Watching with Louis Letterier, director of ‘Now You See Me’

French director Louis Letterier came out of the Luc Besson school of action filmmaking. He is probably best known in the U.S. for a pair of big-budget Hollywood action films, The Incredible Hulk (the second one with Edward Norton) and the Clash of the Titans remake, both of which went into production without a script and a deadline imposed by a firm release date. They made money but Letterier was not happy with either experience.

Now You See Me, a mix of magicians, con games, high-concept heists, and an elaborate revenge, made on a lower budget than the big studio superhero movies and action spectacles that opened around it, was a different experience. This was a project he helped shape before the cameras started rolling, and his engagement with the film recalls the energy and invention of his debut features, “Transporter” (which he took over from original director Cory Yuen, who retained credit on American prints) and “Unleashed.”

Now You See Me (Summit) arrives on Blu-ray and DVD, with an exclusive “Extended Edition” on Blu-ray with additional footage and alternate scenes, plus commentary and other supplements. We spent a few minutes talking about his career, the attraction of magic and magicians, the extended edition on disc, and as always, what he’s been watching…

MSN: What are you watching?

Louis Letterier: Recently I saw a movie that I totally love that is called “Blackfish,” which is a documentary about killer whales. It’s unbelievable, it’s emotionally thrilling, it’s the best thriller of the year. I saw Edgar Wright’s “The World’s End” which was great. Edgar Wright is the most talented director in the world, so I loved that. I saw an amazing film that I hadn’t seen in a long time on home video called “With a Friend Like Harry…,” which is a French movie by a guy named Dominik Moll. It’s the greatest thriller in the world. It’s so intense and fantastic. And I’ve been watching a lot of “My Little Pony” with my four-year-old daughter. I know “My Little Pony” by heart. I’m a “brony” now, I’m a guy that likes little ponies.

My brother watches a lot of “Dora the Explorer” with his two-year-old son.
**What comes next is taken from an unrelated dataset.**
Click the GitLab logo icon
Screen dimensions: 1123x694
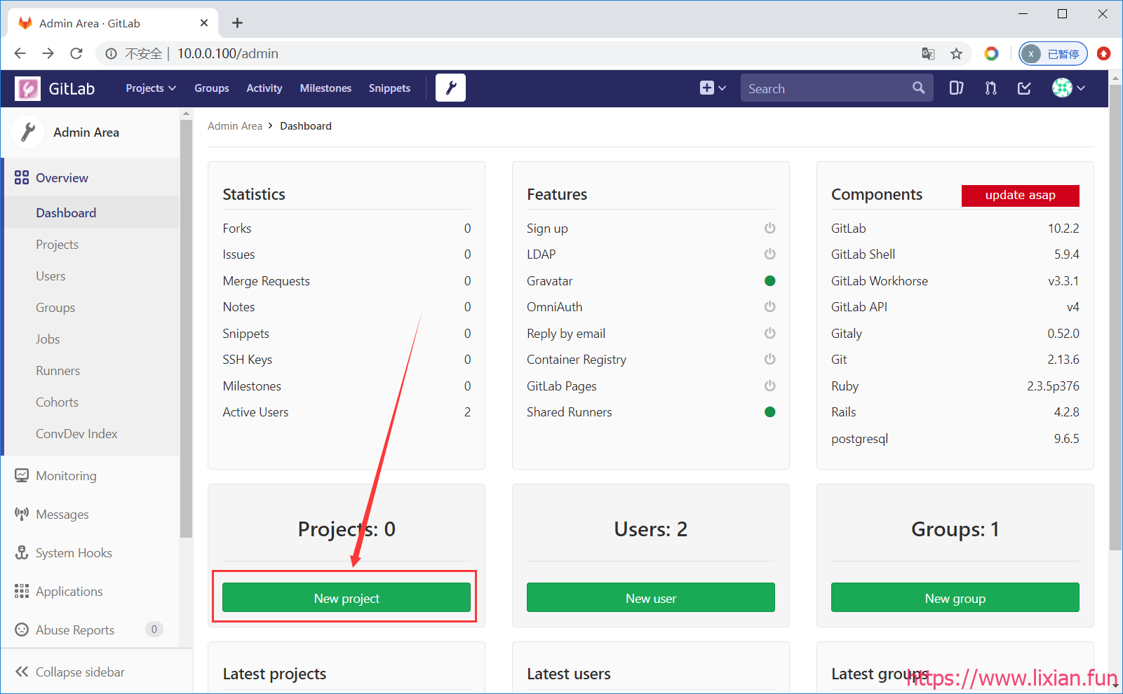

Oh, of course. [My daughter] doesn’t like the monkey, it sort of freaks her out. She likes the ponies.

At home, is it disc, streaming, digital download

I do everything. I do digital download and streaming just because it’s easier, and still buy three or four Blu-rays a year. I just love Blu-ray. I went to film school but I learned so much on filmmaking from, back then, laserdiscs. Obviously it had pristine image and the right format, but also the commentaries, the deleted scenes, the director’s cut, the EPK, all that stuff, seeing everything that you don’t get to see in the movie. You don’t get to see that on streaming and I think it’s important to get that material if you’re passionate about the movie that you’re watching. Even if you don’t want to be a filmmaker, I think you get to learn so much about the experience. And I think Blu-rays are excellent for that.

I love magic in the movies. When I was a kid, I loved the TV show The Magician with Bill Bixby as a professional stage magician who solved mysteries, and I love the idea of using stage magic and illusion to solve crimes or to stage a heist.

Or both. It’s funny you talk about The Magician. I had never seen the show but then I watched it after seeing The Incredible Hulk TV show with Bill Bixby, and someone said, Did you ever see The Magician? He’s got this crazy white car and he drives it in his jet. I was like, Huh, what? Wow! I watched it and it was so cool. And it’s funny, now that you say it, I put two and two together. I didn’t think about the connection until today. Yeah, I think magic is very powerful and I’ve always been in awe of magic, but I was always afraid of it, thinking it takes a genius to figure things out. And it does, yes, but sometimes the simplest tricks are the most effective so therefore they are the easiest to translate onto film. That’s the biggest challenge. Editing and visual effects breaks the direct relationship you have with magic and sleight of hand. So that’s how I approached it, very humbly, surrounding myself with the greatest magicians, asking their advice, testing it on camera, seeing if I edit to speed things up, to cut away to an audience reaction after the magician has put the rabbit inside the hat, does it work? No it doesn’t, because everyone knows that the rabbit, when you come back to the shot, has been pulled out or whatever and that’s why it’s not in the hat anymore. This was my process when conceiving the film in the beginning.